Location
- Bidhan Nagar, Durgapur, West Bengal, 713212 India 23°30′57″N 87°20′34″E﻿ / ﻿23.51583°N 87.34278°E

Information
- Type: Public
- Motto: Come to learn, Go to serve
- Established: 2003
- School district: Paschim Bardhaman district
- Principal: Jayanta Kumar Mahapatra
- Faculty: 34
- Grades: VI - XII
- Enrollment: 585 (2025) (Centre of Excellence by Avanti Fellows for JEE including)
- Campus size: 10.78 acres
- Campus type: Urban
- Affiliation: CBSE
- Website: JNV Durgapur

= Jawahar Navodaya Vidyalaya, Durgapur =

Jawahar Navodaya Vidyalaya, Durgapur or locally called as JNV Durgapur is a boarding, co-educational school in Paschim Bardhaman district of West Bengal in India. Navodaya Vidyalayas are funded by the Indian Ministry of Education and administered by Navodaya Vidyalaya Samiti, an autonomous body under the ministry.

== History ==
The school was founded in 2003 and is a part of Jawahar Navodaya Vidyalaya schools.
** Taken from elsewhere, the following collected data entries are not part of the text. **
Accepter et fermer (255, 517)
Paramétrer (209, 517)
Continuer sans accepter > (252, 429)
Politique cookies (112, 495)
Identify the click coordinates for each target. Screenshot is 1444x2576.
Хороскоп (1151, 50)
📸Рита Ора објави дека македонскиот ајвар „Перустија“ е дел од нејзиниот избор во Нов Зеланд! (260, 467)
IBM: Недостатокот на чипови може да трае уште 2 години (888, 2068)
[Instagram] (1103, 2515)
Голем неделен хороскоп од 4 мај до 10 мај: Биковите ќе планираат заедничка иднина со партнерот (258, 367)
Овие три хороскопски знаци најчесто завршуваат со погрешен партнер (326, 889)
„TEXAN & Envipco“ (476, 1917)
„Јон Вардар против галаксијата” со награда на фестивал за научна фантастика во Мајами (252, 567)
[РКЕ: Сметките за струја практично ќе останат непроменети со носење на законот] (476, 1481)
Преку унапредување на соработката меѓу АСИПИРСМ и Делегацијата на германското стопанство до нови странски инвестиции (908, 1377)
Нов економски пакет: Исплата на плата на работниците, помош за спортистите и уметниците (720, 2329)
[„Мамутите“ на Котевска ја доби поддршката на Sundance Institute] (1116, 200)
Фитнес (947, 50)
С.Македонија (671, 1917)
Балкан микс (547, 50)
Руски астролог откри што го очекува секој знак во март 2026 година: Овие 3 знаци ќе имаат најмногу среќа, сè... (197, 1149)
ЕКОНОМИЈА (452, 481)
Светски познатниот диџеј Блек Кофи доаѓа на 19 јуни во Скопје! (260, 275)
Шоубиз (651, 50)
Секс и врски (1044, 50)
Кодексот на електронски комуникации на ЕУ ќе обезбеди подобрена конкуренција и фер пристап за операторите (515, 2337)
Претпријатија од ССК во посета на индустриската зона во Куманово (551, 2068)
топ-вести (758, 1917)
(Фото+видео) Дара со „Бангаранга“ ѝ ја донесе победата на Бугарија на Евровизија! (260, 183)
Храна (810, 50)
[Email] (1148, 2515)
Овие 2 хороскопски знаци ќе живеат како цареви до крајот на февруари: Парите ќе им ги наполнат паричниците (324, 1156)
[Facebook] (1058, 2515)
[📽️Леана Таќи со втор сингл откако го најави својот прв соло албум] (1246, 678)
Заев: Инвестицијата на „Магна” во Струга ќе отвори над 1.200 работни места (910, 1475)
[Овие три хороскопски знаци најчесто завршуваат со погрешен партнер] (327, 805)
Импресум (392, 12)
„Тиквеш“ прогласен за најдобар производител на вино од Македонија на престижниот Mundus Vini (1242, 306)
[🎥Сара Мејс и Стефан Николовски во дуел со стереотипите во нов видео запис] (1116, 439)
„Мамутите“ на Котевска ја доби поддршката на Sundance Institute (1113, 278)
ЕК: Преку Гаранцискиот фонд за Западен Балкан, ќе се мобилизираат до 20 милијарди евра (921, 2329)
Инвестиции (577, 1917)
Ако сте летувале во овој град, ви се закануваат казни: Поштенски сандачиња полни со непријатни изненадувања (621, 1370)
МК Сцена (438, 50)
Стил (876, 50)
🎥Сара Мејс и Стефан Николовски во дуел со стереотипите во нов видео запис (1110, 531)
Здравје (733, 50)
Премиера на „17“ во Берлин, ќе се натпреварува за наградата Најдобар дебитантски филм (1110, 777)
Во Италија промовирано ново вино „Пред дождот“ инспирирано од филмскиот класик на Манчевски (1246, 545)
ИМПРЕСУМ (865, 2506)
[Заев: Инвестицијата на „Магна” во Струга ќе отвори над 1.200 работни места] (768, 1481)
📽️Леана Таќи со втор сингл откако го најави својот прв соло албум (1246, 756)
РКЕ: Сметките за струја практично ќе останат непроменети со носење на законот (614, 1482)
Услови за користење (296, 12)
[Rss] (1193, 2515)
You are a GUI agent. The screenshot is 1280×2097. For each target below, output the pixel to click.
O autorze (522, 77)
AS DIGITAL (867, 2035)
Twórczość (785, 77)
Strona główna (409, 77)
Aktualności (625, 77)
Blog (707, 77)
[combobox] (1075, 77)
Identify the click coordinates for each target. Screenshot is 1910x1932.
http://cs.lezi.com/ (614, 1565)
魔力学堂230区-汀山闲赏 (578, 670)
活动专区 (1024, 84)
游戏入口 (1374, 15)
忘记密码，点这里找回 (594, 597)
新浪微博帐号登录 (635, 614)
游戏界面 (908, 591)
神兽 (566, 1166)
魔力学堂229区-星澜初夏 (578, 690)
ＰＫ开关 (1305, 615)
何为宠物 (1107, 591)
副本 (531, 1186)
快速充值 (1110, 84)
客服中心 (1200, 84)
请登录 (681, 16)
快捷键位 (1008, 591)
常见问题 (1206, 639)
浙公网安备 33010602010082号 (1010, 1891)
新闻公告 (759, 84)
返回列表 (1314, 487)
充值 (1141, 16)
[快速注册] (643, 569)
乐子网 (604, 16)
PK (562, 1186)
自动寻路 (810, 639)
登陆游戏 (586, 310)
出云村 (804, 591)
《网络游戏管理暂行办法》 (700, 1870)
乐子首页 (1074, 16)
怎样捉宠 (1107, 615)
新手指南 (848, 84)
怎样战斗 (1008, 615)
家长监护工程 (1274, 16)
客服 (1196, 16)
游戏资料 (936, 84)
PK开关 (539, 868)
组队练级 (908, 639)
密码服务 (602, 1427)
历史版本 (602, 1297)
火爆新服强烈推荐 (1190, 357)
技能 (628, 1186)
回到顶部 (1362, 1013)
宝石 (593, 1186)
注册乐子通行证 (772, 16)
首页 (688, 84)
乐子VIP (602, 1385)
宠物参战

This school is administered and monitored by Patna regional office of Navodaya Vidyalaya Smiti. When established, this school was part of Burdwan district. On 7 April 2017 erstwhile Bardhaman district was bifurcated and JNV Durgapur is part of Paschim Bardhaman district since then.

== Affiliations ==
JNV Durgapur is affiliated to Central Board of Secondary Education with affiliation number 2440002 & Udise No-19260902703.